У него есть еще добрых два месяца. Теперь консьержка и не подумает
Сперва ему захотелось в Париж. Но он нигде не бывал дальше Лиона и всякий раз, проезжая Авиньон, даже Монтелимар, чувствовал себя на чужбине.
Вот он и выбрал Поркероль, где он не рисковал встретиться с дружками Жэна и где полиции не было до него дела.
Он высадился на берег. Смешавшись с туристами, прошел по площади, окруженной пестрыми домиками.
Постояв перед слишком роскошным отелем, куда входили англичане, он выбрал наконец небольшую гостиницу из тех, что ему нравились, — оцинкованная стойка, игральный аппарат в углу, механическое пианино, под которое вечером можно потанцевать с местными девушками. На первый взгляд Луи выглядел таким же независимым и самоуверенным, как в тот день, когда у почты в Лаванду изумлял Констанс Ропике.
Но это была лишь видимость. Легкость того дня, небывалое ощущение того, что он, как молодой бог, может все, уверенность в поступках и ясность мысли — никогда это к нему не вернется. Тот час остался неповторимым, и Малыш Луи бессознательно сохранил о нем такое яркое воспоминание, что сейчас мог бы точно сказать, где висели трехцветные флажки и как были посажены пальмы у музыкального киоска. Особенно горькой теперь была окружающая его пустота. А может, пустота, таившаяся в нем самом?.. Он делал все, что положено, а получалось так, словно он ничего не делал, или то, что делал, не имело никакого значения.

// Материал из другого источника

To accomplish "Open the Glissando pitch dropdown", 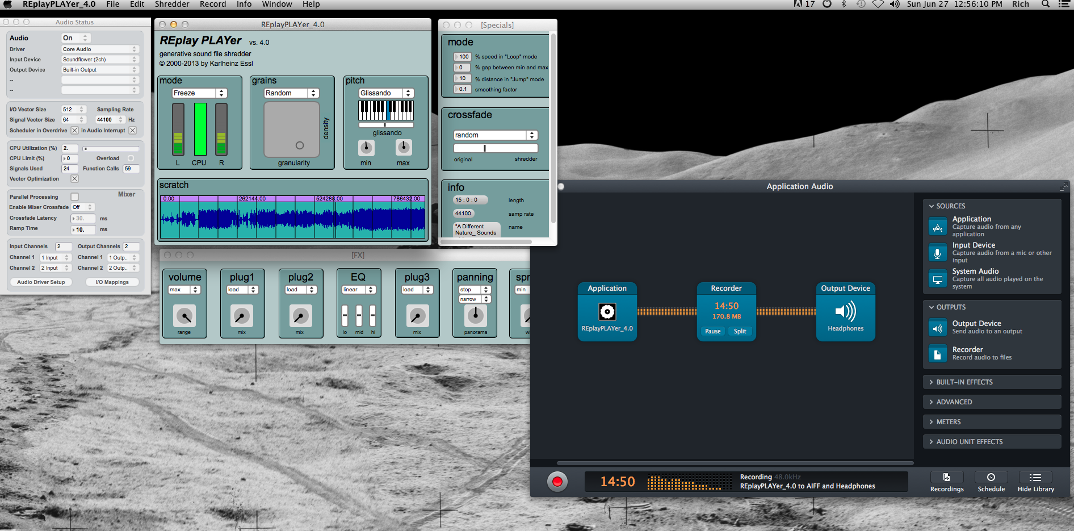I will [x=386, y=93].
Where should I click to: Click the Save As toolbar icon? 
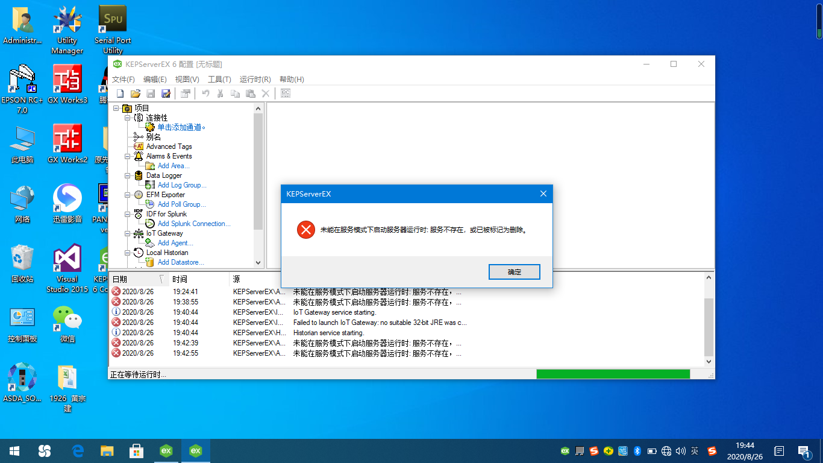(166, 93)
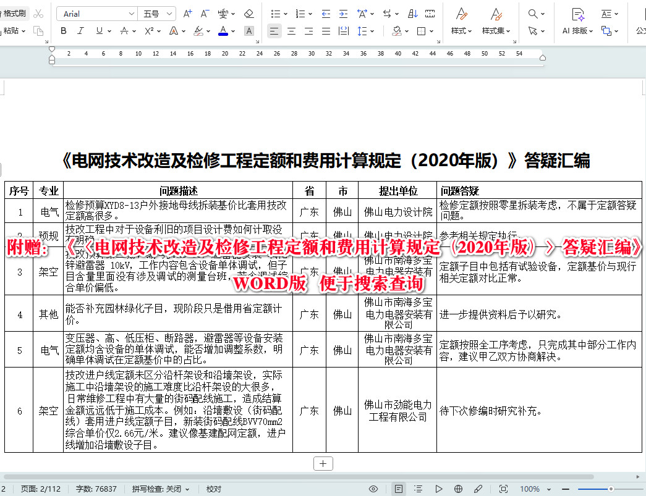This screenshot has width=646, height=496.
Task: Toggle the superscript X² formatting
Action: (149, 31)
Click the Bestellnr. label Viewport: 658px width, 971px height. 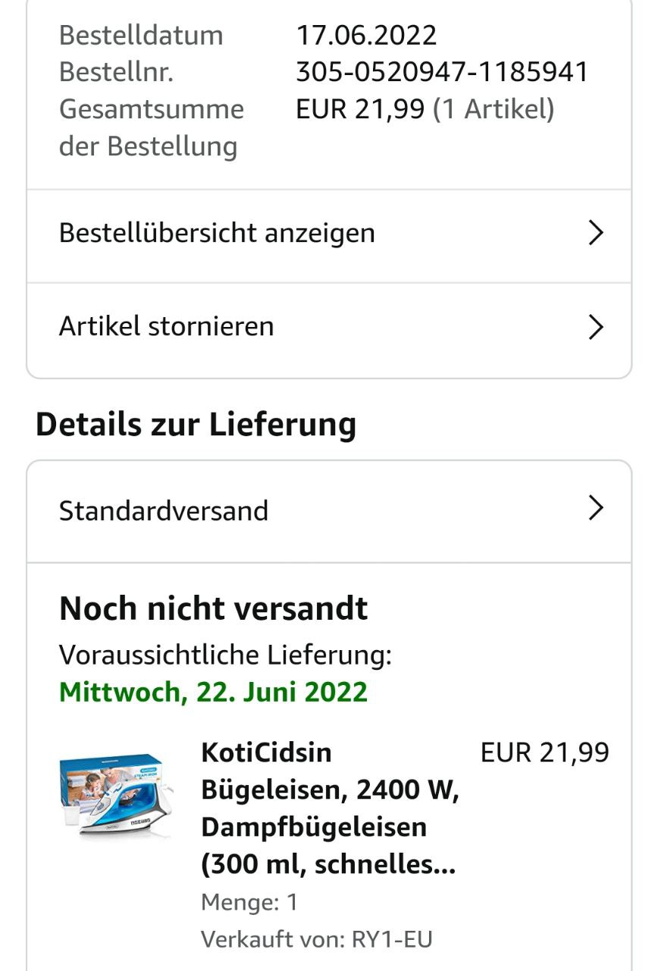pyautogui.click(x=116, y=72)
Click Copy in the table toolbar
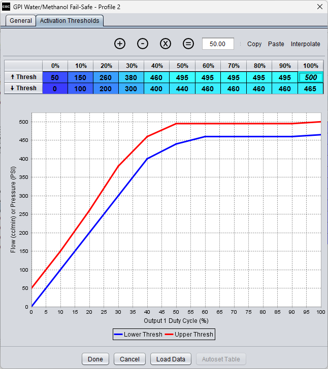Screen dimensions: 328x369 click(254, 44)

К примеру, он прочел все письма, найденные в комнате Констанс, и, пораскинув умом, решился сыграть по большой. Он нашел письмо нотариуса из Орлеана, который сообщал:
«Г-н Ровен, владелец фирмы в Лу-Пандо, снова просит, чтобы Вы продали ему дом в Энгране, и на этой неделе предложил мне за него 150 тысяч франков. Полагаю, что сумма…»
Потом, в другом письме нотариус удивлялся:
«Вы ничего не ответили на предложение г-на Робена, хотя…»
В течение двух дней Луи всячески обдумывал этот вопрос, когда в светлом костюме и в соломенной шляпе разгуливал по площади, наблюдая за игрой в шары, пил аперитив на террасе или опускал десять су в щель музыкального автомата.
В конце концов он спросил у хозяина:
— А не найдется ли у вас пишущей машинки?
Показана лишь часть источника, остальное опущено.